### Your goal:
Nothing should appear in the answer except the lines below from the line containing "Given: Mute the podcast player volume" through the line containing "The height and width of the screenshot is (698, 1118).", copied exactly, with pictures left out.

### Material to process:
- Opening Delimiter -

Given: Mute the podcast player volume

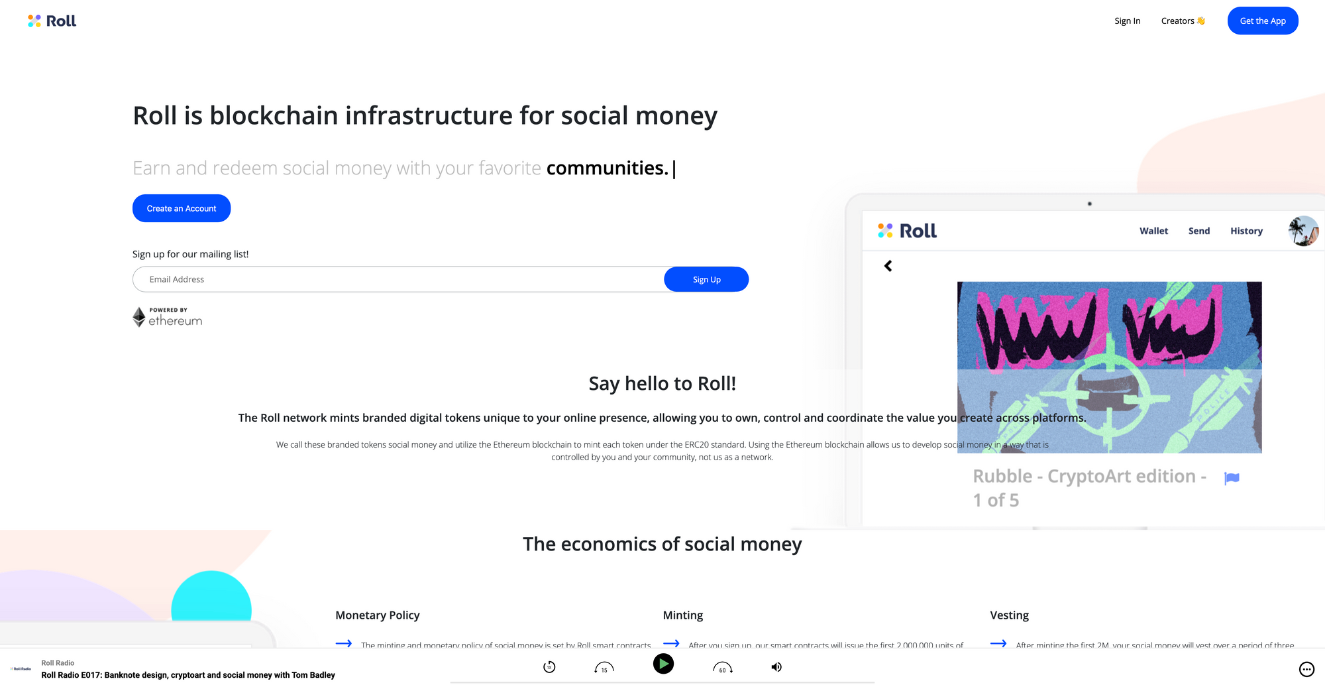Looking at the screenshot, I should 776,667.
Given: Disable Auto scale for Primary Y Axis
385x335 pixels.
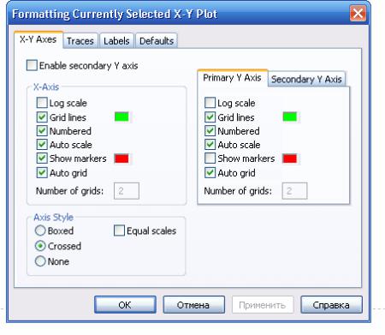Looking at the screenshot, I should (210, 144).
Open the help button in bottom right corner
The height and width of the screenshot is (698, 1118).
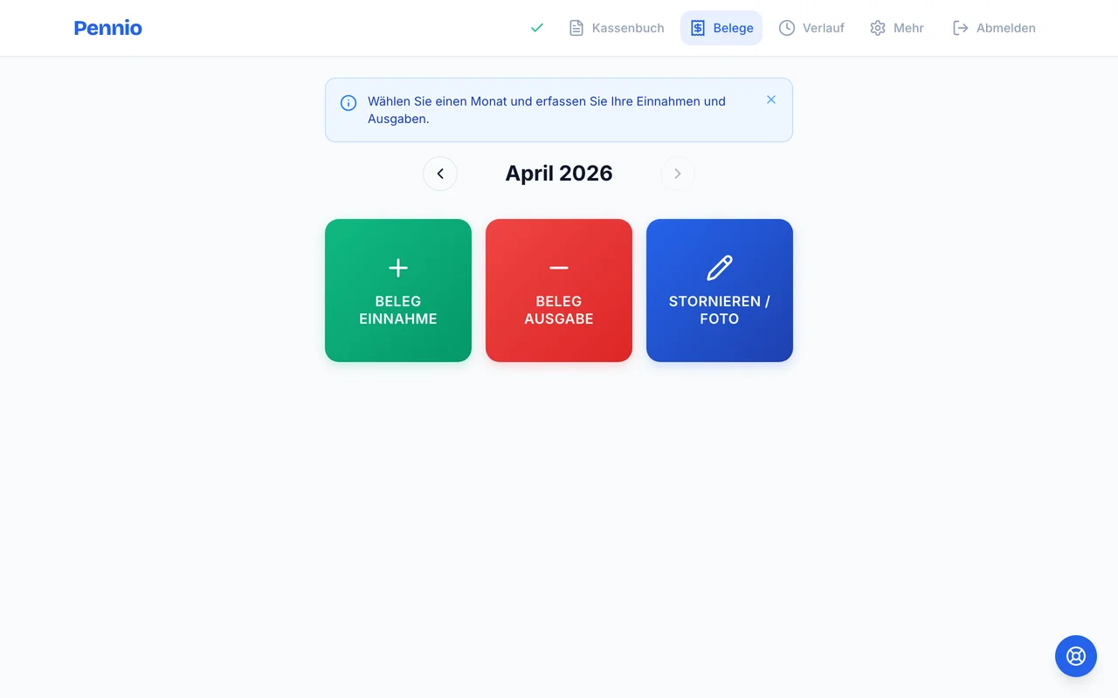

- Closing Delimiter -
- Opening Delimiter -

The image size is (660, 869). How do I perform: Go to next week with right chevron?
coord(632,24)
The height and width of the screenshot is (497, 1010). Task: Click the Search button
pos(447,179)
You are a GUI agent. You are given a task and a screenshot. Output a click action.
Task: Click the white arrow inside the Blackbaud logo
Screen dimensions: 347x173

- Closing Delimiter -
- Opening Delimiter -

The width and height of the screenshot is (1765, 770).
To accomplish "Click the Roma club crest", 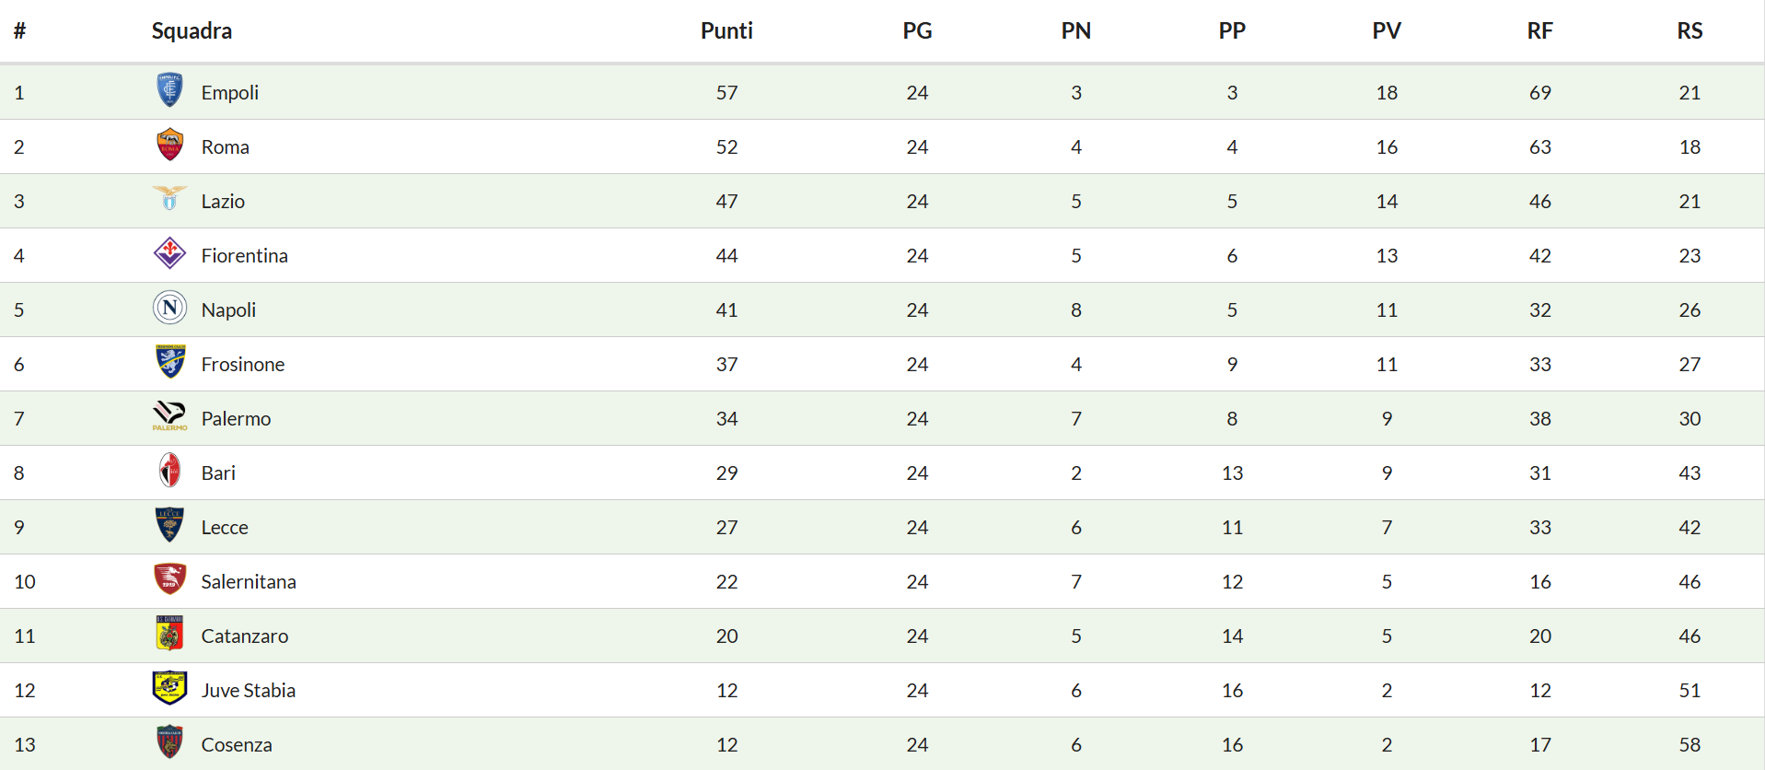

- Closing Delimiter -

### Task result:
Given: Mute the podcast player volume

Looking at the screenshot, I should 776,667.
Given: Disable Auto scale for Primary Y Axis
385x335 pixels.
Looking at the screenshot, I should (210, 144).
Open the help button in bottom right corner
The height and width of the screenshot is (698, 1118).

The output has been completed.